This post is also available in: Polish (polski)

Bust of Emperor Trajan
Bust of Emperor Trajan

One of the greatest Roman emperors, Trajan, owed his military and administrative success not only to his skills but also to the people, who advised him. One of the important figures in his life was certainly Lucius Licinius Sura, comrade-in-arms, faithful friend, and trusted member of consilium – the emperor’s advisory council.

Sura, like Trajan, was from Spain. The joint military service brought the two Romans who respected each other closer. It was probably due to Sura, after the death of Domitian, that the newly elected emperor Nerva decided to adopt Trajan in the face of mounting tension within the state. In 97 CE Trajan had a reputation as an effective and experienced leader, whose attitude aroused respect both in the army and the Senate. In 98 CE, when Nerva died, Trajan could count on Sura, who, as governor of Germania Inferior, had three legions under his command and secured the seizure of power.
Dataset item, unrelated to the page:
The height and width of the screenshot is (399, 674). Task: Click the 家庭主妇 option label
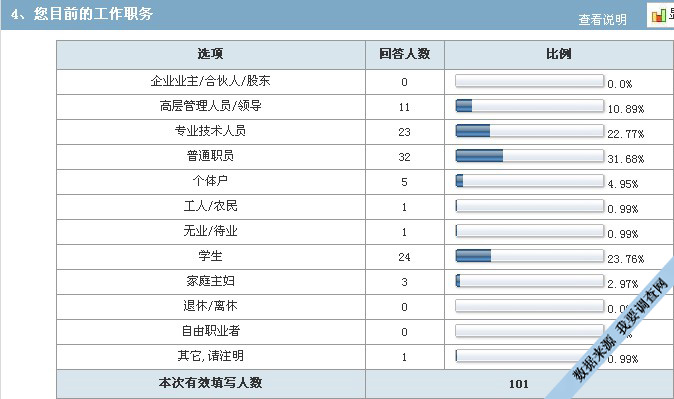(x=211, y=281)
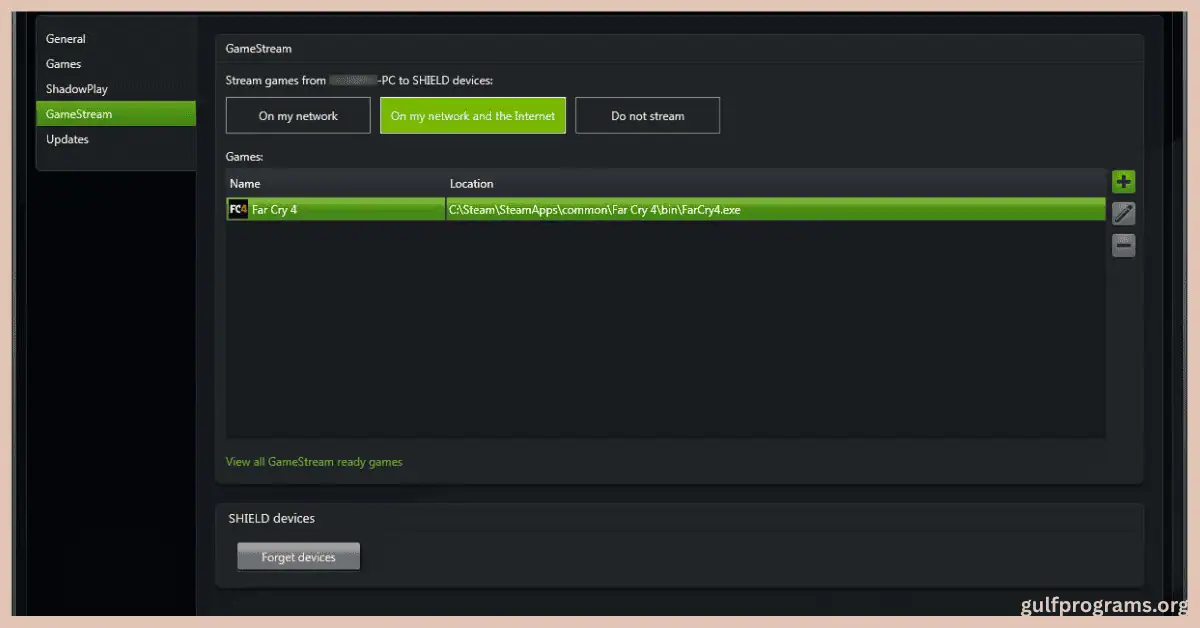The width and height of the screenshot is (1200, 628).
Task: Choose 'On my network and the Internet'
Action: click(473, 116)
After assuming the throne, Sura immediately found himself among the emperor’s closest advisers. He was part of his consilium during the Dacian wars; for his political and military activities, he was finally honoured for the third time with the office of consul in 107 CE. Sura enjoyed the unlimited confidence of Trajan. Cassius Dio reports that many senators were to be jealous of Sura’s influence at the imperial court, and therefore Trajan began to hear accusations about the loyalty of the emperor’s friend. In order to refute the charges once and for all, Trajan went unannounced and without protection in the evening to Sura’s house. There, in addition to dinner and a bath, he used the services of a hairdresser and a medic, exposing himself to a real threat, if indeed Sura had evil plans for him. In this way, Trajan proved that the accusations were unfounded and that Sura enjoyed his unlimited trus.

In 108 CE Sura unexpectedly died, which was a big blow for Trajan. To honour his friend, the emperor organized a state funeral and had a statue erected in his honour and a bathhouse on the Aventine Hill, the so-called Thermae Suranae.